Si, como parece, se culmina la sucesión en Felipe VI sin escuchar el clamor popular que exige un referéndum, debe saber el nuevo monarca que arranca con tal grado de deslegitimación que remontar será difícil. Debe entender el PSOE, de cuyos líderes escuchamos insultos a la inteligencia constantes para explicar lo inexplicable –que siendo republicanos por principios, votan, como en tantas otras cosas, exactamente lo contrario a lo que prodigan sus siglas-, que lo pagará caro en las urnas; tal vez, mucho más caro que la última vez. Debe saber también el PP que sus votos cautivos no les bastarán para frenar la indignación ascendente de los españoles que, cada día, cuestionan el carácter democrático de un sistema diseñado para que gobiernen las elites.
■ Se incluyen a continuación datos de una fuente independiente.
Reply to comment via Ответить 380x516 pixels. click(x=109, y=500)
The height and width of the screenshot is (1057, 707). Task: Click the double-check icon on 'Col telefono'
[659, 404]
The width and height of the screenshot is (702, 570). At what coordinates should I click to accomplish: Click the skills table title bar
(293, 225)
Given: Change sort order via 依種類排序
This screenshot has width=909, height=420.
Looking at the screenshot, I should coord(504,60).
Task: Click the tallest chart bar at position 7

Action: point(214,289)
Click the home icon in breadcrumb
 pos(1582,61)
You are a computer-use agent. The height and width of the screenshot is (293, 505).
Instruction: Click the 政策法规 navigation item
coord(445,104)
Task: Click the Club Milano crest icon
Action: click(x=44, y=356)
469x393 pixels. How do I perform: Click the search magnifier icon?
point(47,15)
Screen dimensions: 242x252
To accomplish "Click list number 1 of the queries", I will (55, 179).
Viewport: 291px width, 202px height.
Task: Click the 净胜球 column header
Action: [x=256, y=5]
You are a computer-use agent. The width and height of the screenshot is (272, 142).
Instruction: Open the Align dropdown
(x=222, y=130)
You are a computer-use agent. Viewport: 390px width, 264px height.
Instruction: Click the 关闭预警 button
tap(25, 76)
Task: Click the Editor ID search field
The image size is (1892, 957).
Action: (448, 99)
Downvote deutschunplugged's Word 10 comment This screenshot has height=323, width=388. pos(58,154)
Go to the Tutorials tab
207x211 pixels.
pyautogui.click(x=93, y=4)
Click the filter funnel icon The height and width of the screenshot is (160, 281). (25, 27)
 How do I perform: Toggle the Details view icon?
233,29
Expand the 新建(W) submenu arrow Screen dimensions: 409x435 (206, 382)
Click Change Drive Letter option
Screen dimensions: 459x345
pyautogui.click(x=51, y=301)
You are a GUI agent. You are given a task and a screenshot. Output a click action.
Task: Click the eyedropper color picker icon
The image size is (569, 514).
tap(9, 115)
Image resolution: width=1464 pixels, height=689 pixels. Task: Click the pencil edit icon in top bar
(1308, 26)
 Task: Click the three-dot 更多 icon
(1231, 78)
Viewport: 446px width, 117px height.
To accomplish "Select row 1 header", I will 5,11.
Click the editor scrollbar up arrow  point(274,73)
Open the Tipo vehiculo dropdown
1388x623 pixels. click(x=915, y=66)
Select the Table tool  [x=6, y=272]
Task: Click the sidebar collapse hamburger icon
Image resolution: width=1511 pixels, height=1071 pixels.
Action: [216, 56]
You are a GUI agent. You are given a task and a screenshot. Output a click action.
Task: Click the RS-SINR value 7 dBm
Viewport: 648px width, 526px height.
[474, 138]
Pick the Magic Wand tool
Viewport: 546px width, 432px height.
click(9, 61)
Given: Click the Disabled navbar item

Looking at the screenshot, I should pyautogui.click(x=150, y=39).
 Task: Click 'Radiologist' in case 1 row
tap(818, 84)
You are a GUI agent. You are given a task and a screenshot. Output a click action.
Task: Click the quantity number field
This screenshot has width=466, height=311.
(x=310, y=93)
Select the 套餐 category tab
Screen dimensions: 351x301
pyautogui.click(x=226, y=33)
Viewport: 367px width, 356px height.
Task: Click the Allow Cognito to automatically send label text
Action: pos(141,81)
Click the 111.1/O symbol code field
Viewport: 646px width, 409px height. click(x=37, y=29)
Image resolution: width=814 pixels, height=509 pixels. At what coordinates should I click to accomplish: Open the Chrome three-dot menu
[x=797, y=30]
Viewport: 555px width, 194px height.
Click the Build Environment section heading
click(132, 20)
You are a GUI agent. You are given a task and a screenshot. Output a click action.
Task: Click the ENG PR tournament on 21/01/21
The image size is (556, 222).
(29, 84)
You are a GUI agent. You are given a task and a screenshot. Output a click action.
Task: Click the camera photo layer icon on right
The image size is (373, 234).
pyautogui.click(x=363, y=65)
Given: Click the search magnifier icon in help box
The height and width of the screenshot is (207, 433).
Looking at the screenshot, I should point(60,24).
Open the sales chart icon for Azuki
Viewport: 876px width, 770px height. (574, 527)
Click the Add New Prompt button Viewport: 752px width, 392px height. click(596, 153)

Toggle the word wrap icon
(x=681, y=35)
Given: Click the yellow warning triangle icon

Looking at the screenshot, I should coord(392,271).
Y debemos comprender los republicanos que, como le gusta decir a Julio Anguita, de poco sirve cargar la bandera republicana ni cambiar la jefatura de Estado a la elección por sufragio: de lo que se trata es de decidir qué III República queremos y qué mecanismos instalar para que sea más democrática y participativa. Es el momento de la encrucijada.